Die Freien Gruppen aber, die oft in nicht-hierarchischen Arbeitsverhältnissen, mit einvernehmlichen Terminabsprachen und mit einem kreativen Eigenanteil aller Beteiligten überwiegend selbstständig arbeiten (und dabei teilweise auch ihre Betriebsmittel in die Produktion einbringen), haben bislang nicht einmal das Minimalziel der Rechtssicherheit ihrer (meist) selbstständigen Arbeitsverhältnisse zugesichert bekommen, geschweige denn ist in diesem Bereich grundlegend eine Veränderung der Förderpolitik in mittelfristiger Sicht, die eine Kostenwahrheit der Anträge, eine Bindung der Fördermittel an rechtskonforme Arbeitsverhältnisse bzw. Anstellungen auch in diesem Bereich möglich machen würde. Die FilmschauspielerInnen wurden vorläufig von vornherein kategorisch aus dem Geltungsbereich des Gesetzes ausgeschlossen und versuchen nun in einer zweiten Initiative einen Anlauf für die Entwicklung eigener Paragrafen für die Integration ins neue Theaterarbeitsgesetz.

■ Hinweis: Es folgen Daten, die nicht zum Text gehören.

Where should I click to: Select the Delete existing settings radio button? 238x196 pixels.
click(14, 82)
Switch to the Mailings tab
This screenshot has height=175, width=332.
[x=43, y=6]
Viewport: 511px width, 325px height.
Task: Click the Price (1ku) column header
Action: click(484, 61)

Die Novellierung selbst wurde in einem ebenso aufwändigen wie erfolgreichen Verfahren abgeschlossen. Die politische Diskussion darüber, wie und wo mit Hilfe von Rahmenbestimmungen eine Rechtssicherheit für den Freien Bereich hergestellt werden kann bzw. eine politische Initiative zur Veränderung der Fördervergaben dahingehend, dass künftig auch im Freien Bereich Anstellungen möglich werden können, ist derzeit völlig offen und es gibt keine Anbindung für eine weitere Behandlung dieser grundlegenden Problematik. Eine von der IG Freie Theaterarbeit geforderte Folgestudie darüber, wie viel mehr flächendeckende Anstellungen im darstellenden Sektor in Österreich kosten würden, fand aus Kostengründen bislang nicht statt. Die IG Freie Theaterarbeit und mit ihr der Kulturrat Österreich setzen sich mit allen verfügbaren Mitteln dafür ein, dass der Prozess nicht abgeschlossen wird, bevor diese für den Freien Theater-, Tanz- und Performancebereich existenzielle Grundfrage eine Klärung erfahren hat.

Zentral sind folgende Eckpunkte:

  • Mindestforderung: Endlich Rechtssicherheit für alle Beschäftigungsverhältnisse im performativen Bereich
  • Grundlegendes Umdenken in der Förderpolitik: Förderungen müssen die Einhaltung von arbeitsrechtlichen Bestimmungen erlauben
  • Gesetzliche Regelung für die FilmschauspielerInnen



(*) Offiziell gab es im Schauspieler*Innengesetz keinen geschlechtergerechten Sprachgebrauch im Titel.